Set down, exactly and with no pictures, the line that contains "Where should I" and all lines after it in the listing.

- **Data under study**:
========

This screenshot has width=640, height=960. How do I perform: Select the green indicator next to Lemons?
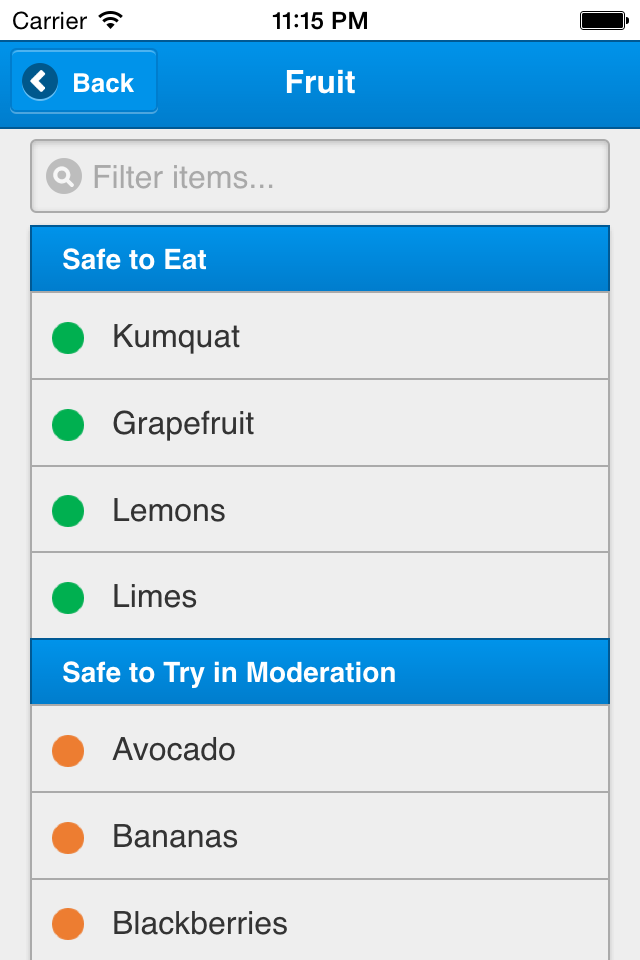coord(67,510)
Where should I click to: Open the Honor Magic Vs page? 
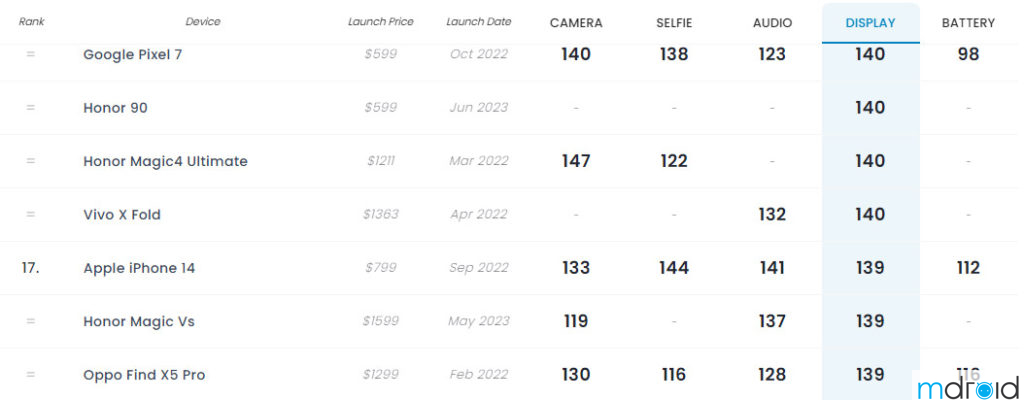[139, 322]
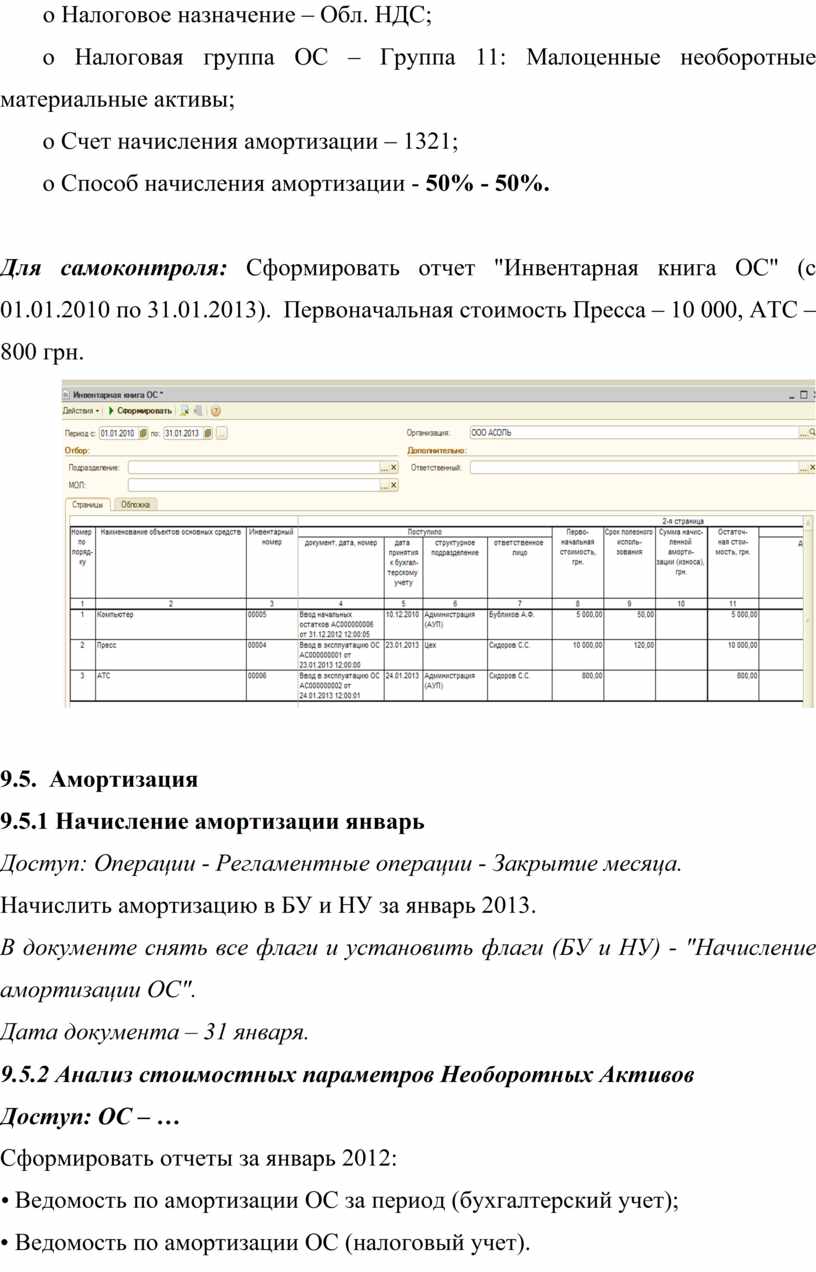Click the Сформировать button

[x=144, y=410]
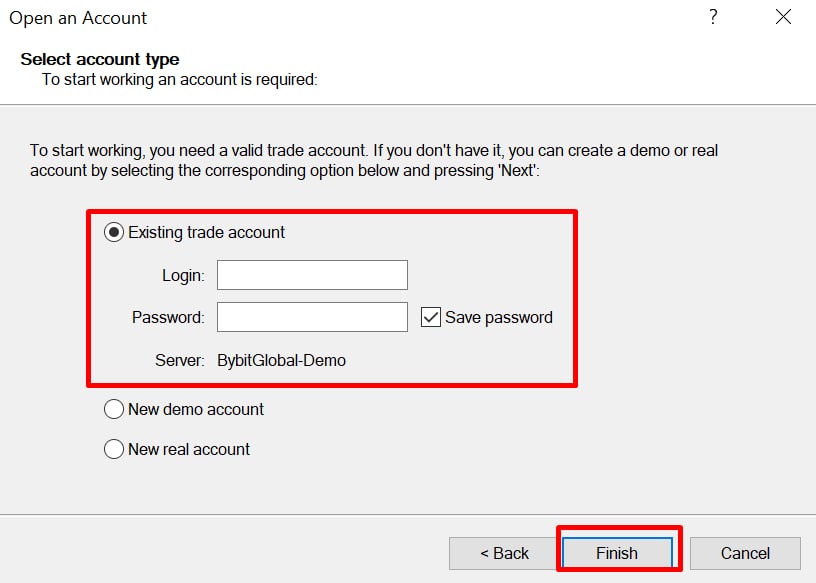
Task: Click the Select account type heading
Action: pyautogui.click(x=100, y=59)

========

- **Response**:
Where should I click to: Open the Honor Magic Vs page? 
[139, 322]
Click the Сформировать button

[x=144, y=410]
Task: Click the Select account type heading
Action: pyautogui.click(x=100, y=59)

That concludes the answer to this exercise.